Still not convinced? Okay, well consider the Y-haplotype DNA. That’s a perfect match over 17 loci. A Y-haplotype match is generally not held to be usable for identification simply because it is not unique. Your Y-chromosome (if you have one) is, barring random mutations, likely to be shared with your father and other Y-chromosomed members of your immediate family. Or, if your Y-haplotype is a very common one, your not-so-immediate family. It’s not impossible that you have exactly the same Y-chromosome as hundreds of thousands of other people. Or it might be a handful. But, without knowing which it is, your Y-chromosome can’t be used to identify you.
Unfortunately, it also seems that available data isn’t extensive enough to reliably assign a population frequency to Y-haplotype. However, it is possible to classify a Y-haplotype as “rare”. At the original trial, Stefanoni referred to having checked Sollecito’s Y-haplotype in something called the YRHD database. You can do this yourself if you want. The search form is here and Sollecito’s Y-haplotype reading is on page 130 of the review. What you’ll find is that, out of 36,477 Y-haplotypes in the database, none match Sollecito’s.

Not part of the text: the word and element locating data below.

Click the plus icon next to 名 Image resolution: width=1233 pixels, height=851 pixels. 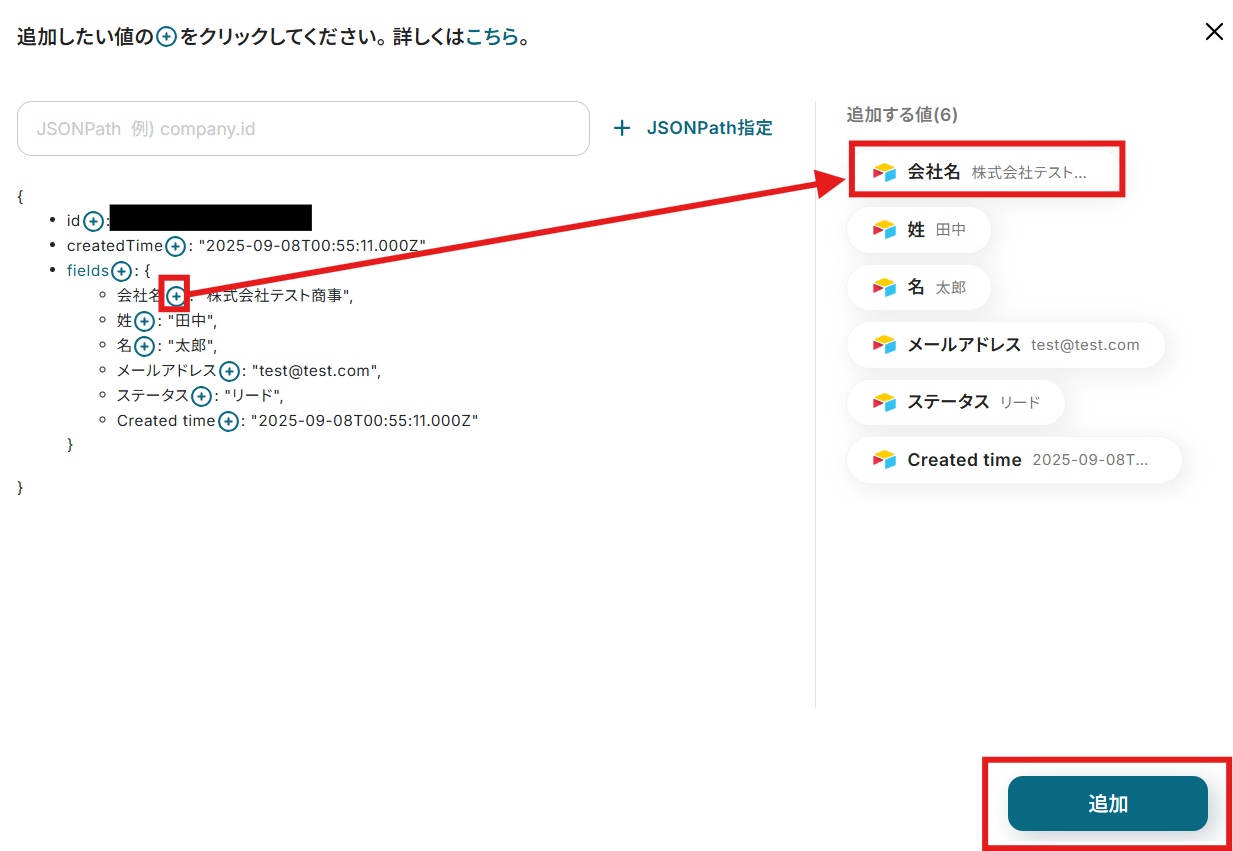pyautogui.click(x=145, y=346)
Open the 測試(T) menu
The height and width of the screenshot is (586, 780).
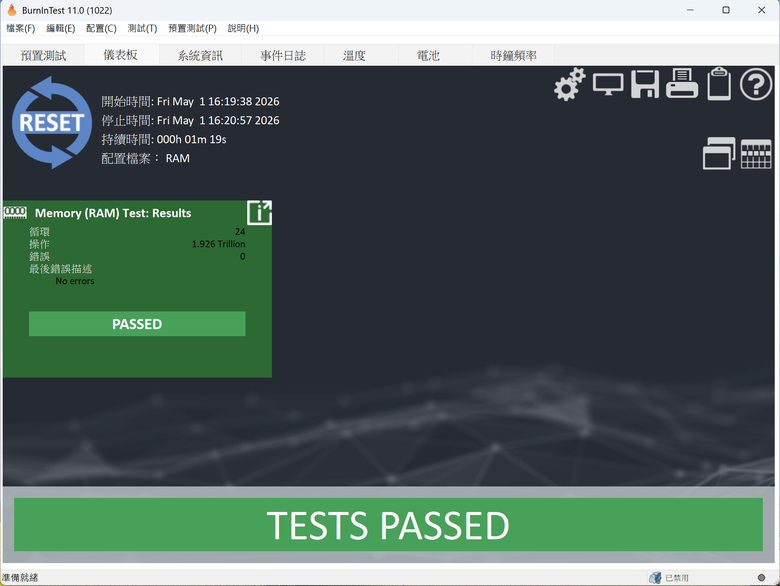pyautogui.click(x=142, y=28)
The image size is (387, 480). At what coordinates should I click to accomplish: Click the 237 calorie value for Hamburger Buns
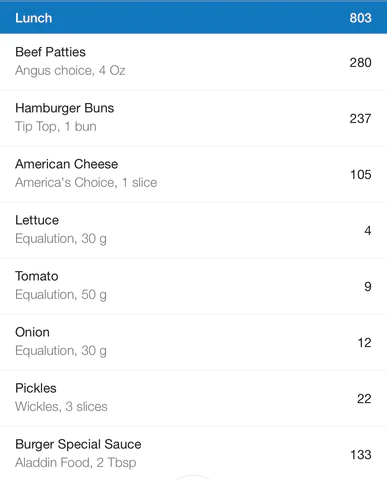[360, 119]
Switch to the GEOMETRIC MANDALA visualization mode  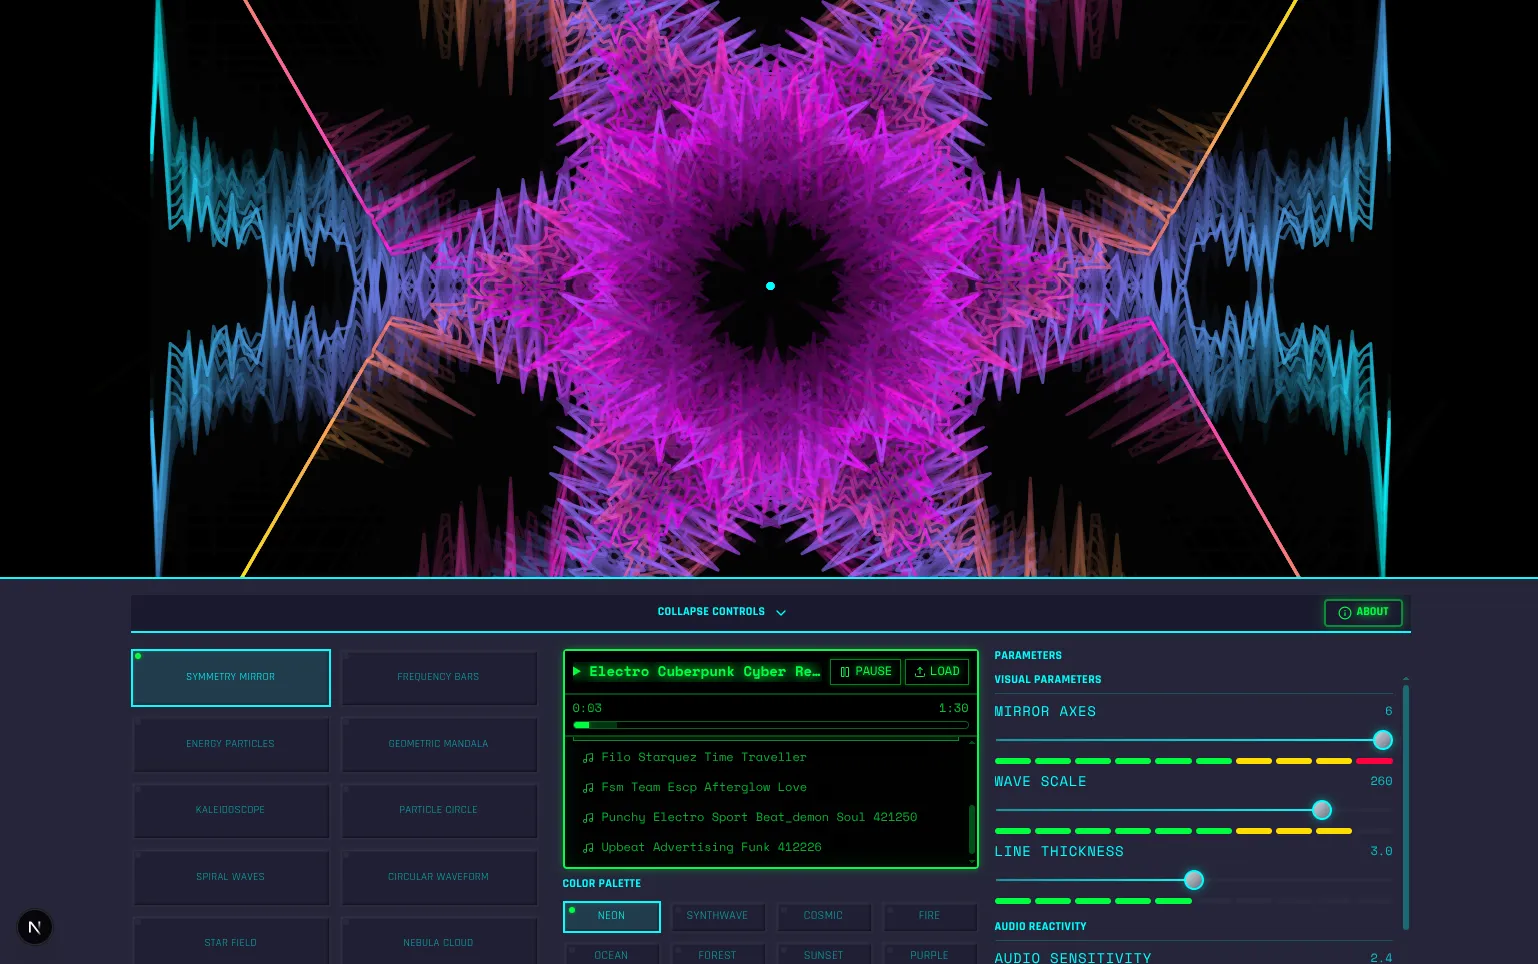tap(438, 744)
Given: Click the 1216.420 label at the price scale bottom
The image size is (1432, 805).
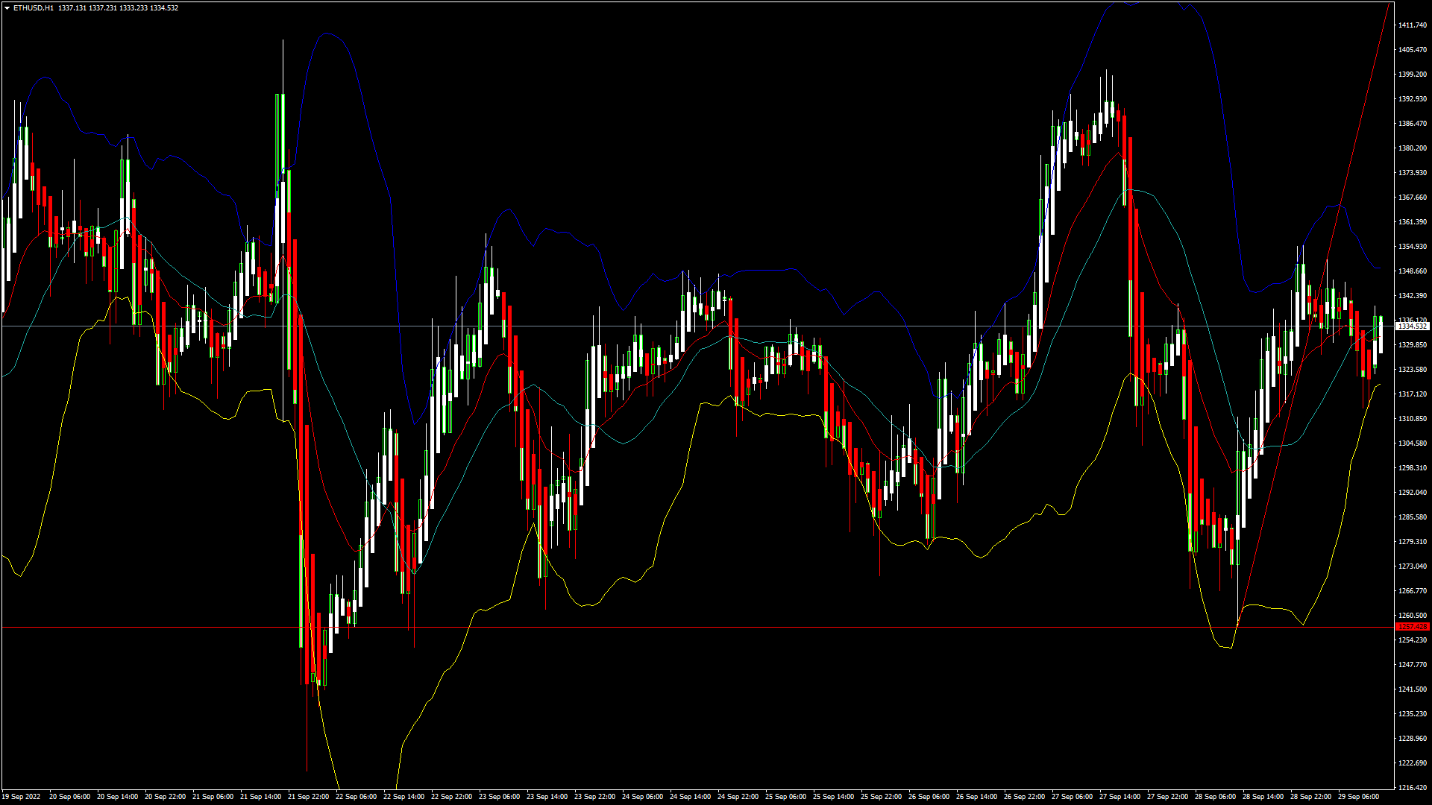Looking at the screenshot, I should click(x=1413, y=787).
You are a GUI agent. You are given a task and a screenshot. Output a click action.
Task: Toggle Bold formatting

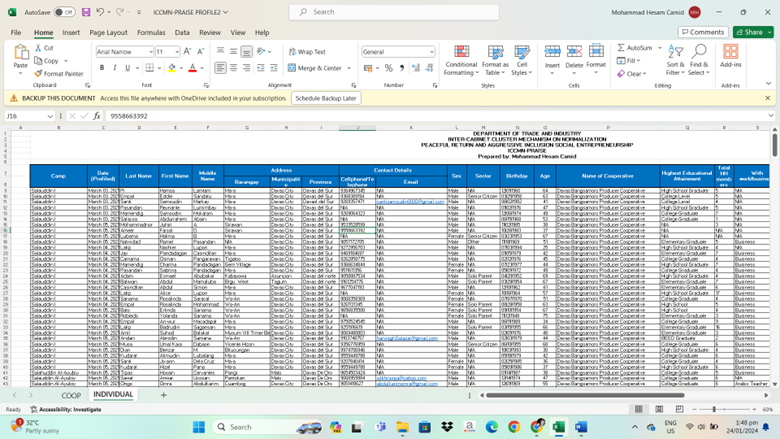(101, 68)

[Note: I redid this search in April 2013, by which time the database had grown to 112,005 Y-haplotypes, but there was still no match for Sollecito.]
I’m thinking of the Y-haplotype as being like the bonus number in a lottery game. It’s not worth much as an identifier on its own, but it’s priceless if you’ve already matched all the main numbers.
NOTE: This post originally contained some incorrect figures and has now been corrected.